Otherwise, it returns a tensor of zeros.
:param input: A torch.Tensor of size 1 x 3 x H x W representing the input image
:return: A torch.Tensor of size 1 x 1 x H x W of zeros or ones
"""
modelOutput = self.model.forward(input)
modelLabel = int(torch.argmax(modelOutput[0]))
plane = 0
if modelLabel == plane:
output = torch.ones(1, 1, input.shape[2], input.shape[3])
else:
output = torch.zeros(1, 1, input.shape[2], input.shape[3])
return output
The Cifar10ResNet forward() function is a simple one that passes the input to the ResNet forward().

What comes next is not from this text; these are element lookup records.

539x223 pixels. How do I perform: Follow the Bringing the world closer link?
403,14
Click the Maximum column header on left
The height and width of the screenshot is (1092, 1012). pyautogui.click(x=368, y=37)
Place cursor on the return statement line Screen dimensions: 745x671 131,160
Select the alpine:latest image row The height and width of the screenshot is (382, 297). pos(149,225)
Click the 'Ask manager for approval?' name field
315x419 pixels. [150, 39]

If the returned label is 0, a plane has been detected and the forward function returns a tensor of ones of size 1 x 1 x H x W. Otherwise, it returns a tensor of zeros of size 1 x 1 x H x W.
To convert this model to TorchScript and save it as a .pt file, simply run the following code in PyTorch:
resnet = Cifar10ResNet()
module = torch.jit.script(resnet)
module.save('cifar10_detector.pt')
Important
These versions of the following libraries must be used when converting a PyTorch model to TorchScript:
torch==1.6 (https://pytorch.org)
torchvision==0.7
CatFileCreator
Now that we have created the .pt file, it’s time to convert it into a .cat file that we can use in Nuke. In order to do that, launch NukeX and set up a CatFileCreator node as follows.
The Torchscript File knob points to our .pt file
The Cat File knob tells Nuke where to save our newly created .cat file.
The Channels In knob value tells Nuke that we want to process the red, green and blue channels of the image passed to the Inference node.
The Channels Out knob value ensures that our single channel output will appear in the alpha channel of the Inference node’s output image.
The Model Id allows us to encode the name of the model into the .cat file.
The scale parameter of 1 confirms that the width and height of our input image is the same as that of our output image.
Clicking the Create .cat file and Inference knob creates the .cat file and an Inference node with all of the details of the newly created .cat file.
Inference
Connect the Inference node to an image that has red, green and blue channels as follows:
The output of the model appears in the alpha channel of the Inference node’s output image. It will be all ones if a plane is detected in the input image and otherwise, it will be all zeros.
Note
This model was trained on images in sRGB colour space, so pixel values must be in sRGB before being passed to the Inference node. By default, Nuke converts all images to Nuke’s linear colour space when processing. To ensure this model works correctly, if your image was written in sRGB space, check the Raw Data knob in your Read node to ensure your pixel data doesn’t get converted to Nuke linear. Otherwise add a colourSpace node before the Inference node to convert from linear to sRGB space, and add another colour space node after the Inference node to convert pixels back to Nuke’s linear colour space.